I’m not trying to say that these artists were not played on KMHD before me (although that is true for at least two and maybe three of them.) I’m saying that if they were, I did not hear them.
[NOTE: Please forgive the poor formatting on those pages. I am still working my way through correcting the formatting errors that were induced when I transferred the articles from the original site on blogspot.]
Writing this column more or less every week has been, in my own small way, an attempt to expose these wonderful musicians and their music to a larger audience.
One source of frustration has been the fact that reader response has been virtually nil. Since moving to WordPress over 20 people have subscribed to the blog, a fact that I do appreciate greatly. But as for reader comments, Beverly Ritz and one or two others are the only folks who have bothered.
And maybe that’s a good thing. I don’t really know.
What I do know is that when I sit down to write it, I intend to do my humble best to make review number 100 worthy of the special place it will occupy. Beyond that, well, we’ll just have to wait and see. 100 is a nice, big, round number. It’s also a lot higher than I ever expected to reach when I began doing this. Perhaps it will also be a good number to bow out on.
Who will be the subject of review number 100? Allow me to, once again, quote that great sage of science fiction television, River Song, as she has so often told the Doctor: “No, no, no… Spoilers!”
I will tell you this much: Like this week’s review, number 100 is going to be about someone who has not been written about here before. Which leaves a lot of wiggle room! Heh. J
Enough of that. On to this week’s review!
Dizzy Gillespie was born October 21, 1917 in Cheraw, South Carolina. He died on January 6, 1993 in Englewood, New Jersey. When he was still a young boy he taught himself how to play the trombone.

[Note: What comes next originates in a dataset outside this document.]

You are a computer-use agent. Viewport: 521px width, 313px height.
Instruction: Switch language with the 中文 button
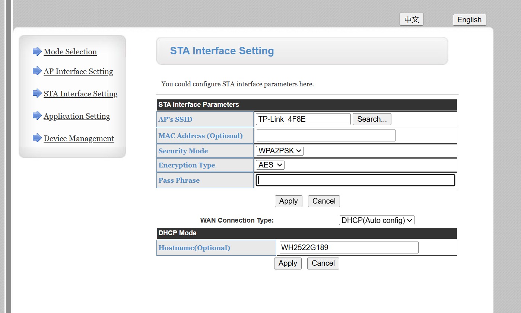411,20
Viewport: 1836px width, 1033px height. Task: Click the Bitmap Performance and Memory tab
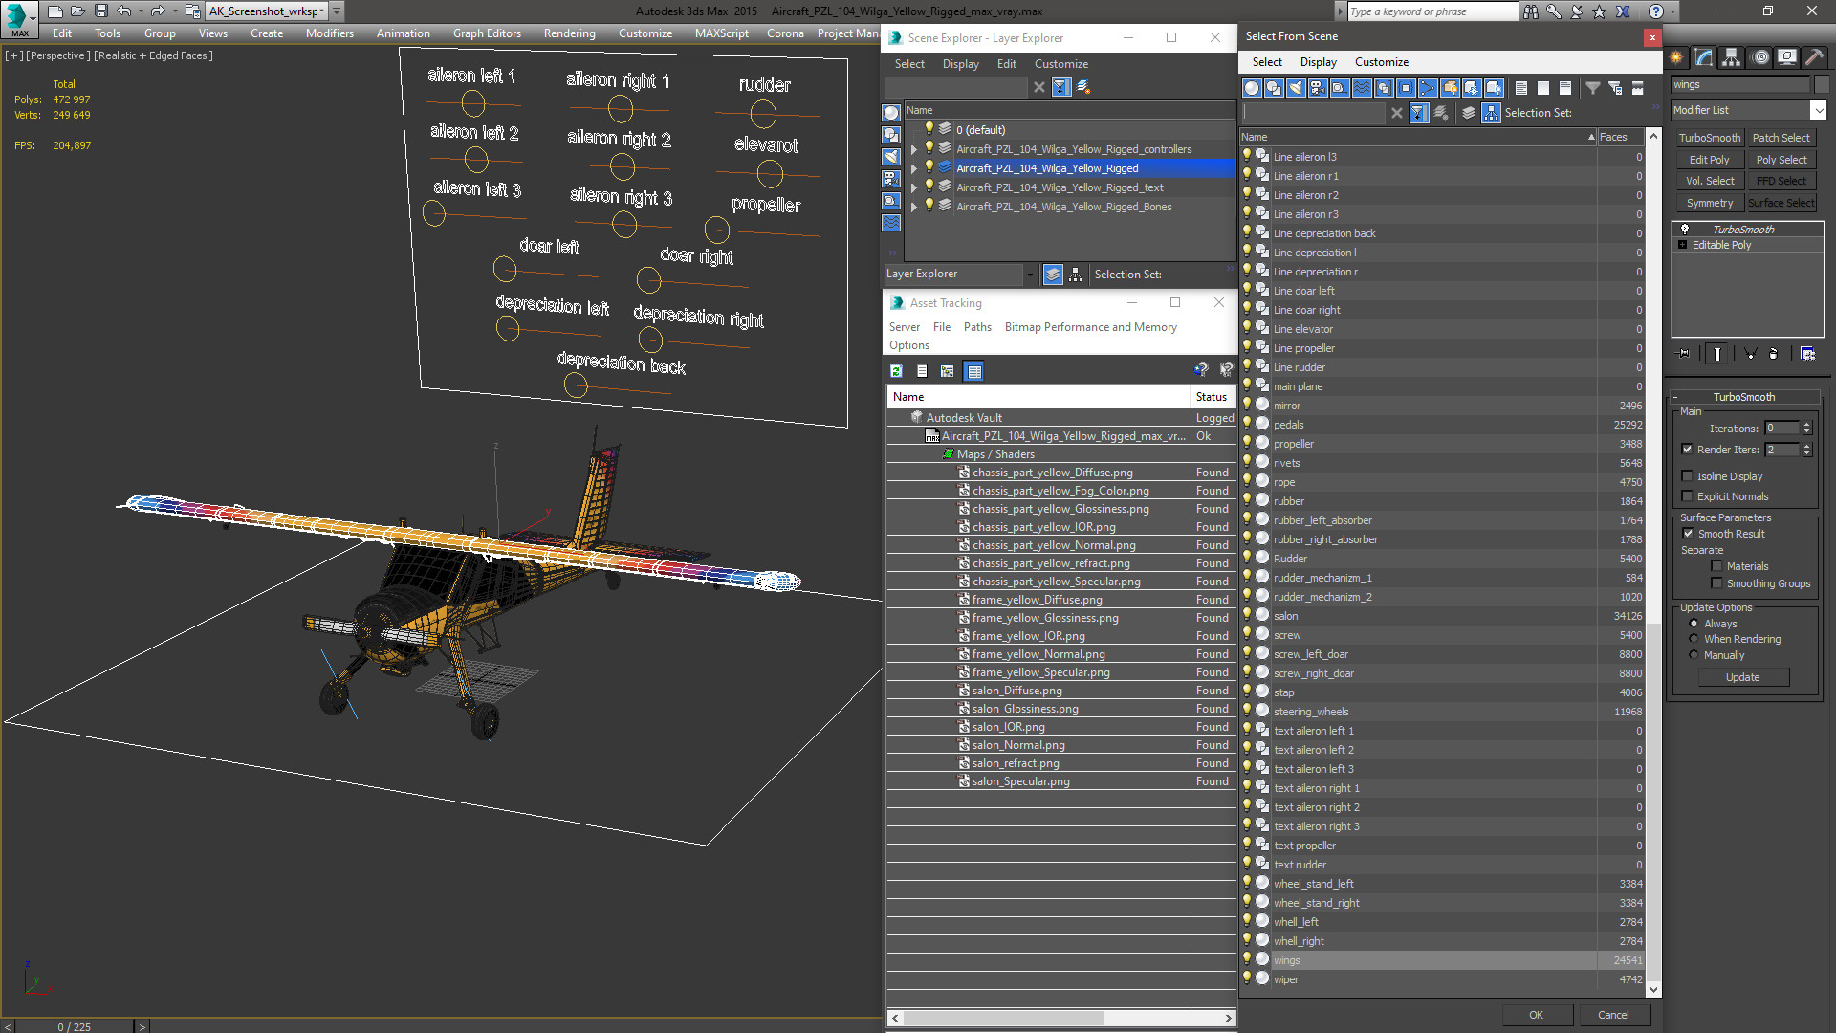point(1087,327)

Then at age 12 he switched to the trumpet.
Quoting from Loren Schoenberg’s liner notes for the Verve Master Edition re-release of “Sonny Side Up,” “…before he [Gillespie] ever met his future soulmate [Charlie Parker] from Kansas City, he had played with and learned from Chu Berry, Don Byas, Hershel Evans, Ben Webster, and Lester Young.”
During his long career, Gillespie also worked with many other great musicians, including Teddy Hill, Charlie Barnet, Ella Fitzgerald, Benny Carter, Coleman Hawkins, Quincy Jones, James Moody, and others. He was one of the most popular and most influential jazz musicians ever to play trumpet.
With his trademarked big, puffy cheeks like a blowfish without the spines, and trumpet bent up at a sharp angle, he was also one of the most easily recognizable musicians ever.
The Dizzy Gillespie album I want to tell you about this time is one of my favorite albums, the 1957 Verve release, “Sonny Side Up.”
The personnel for this remarkable album are:
Dizzy Gillespie, trumpet and vocals (track one only)
Sonny Rollins, tenor sax
Sonny Stitt, tenor sax
Ray Bryant, piano
Tommy Bryant, bass
Charli Persip, drums
This is a short album by modern standards. But what it lacks in quantity is more than made up for by quality. “Sonny Side Up” consists of four songs that run a total of just under 38 minutes. But what a fantastic 38 minutes they are!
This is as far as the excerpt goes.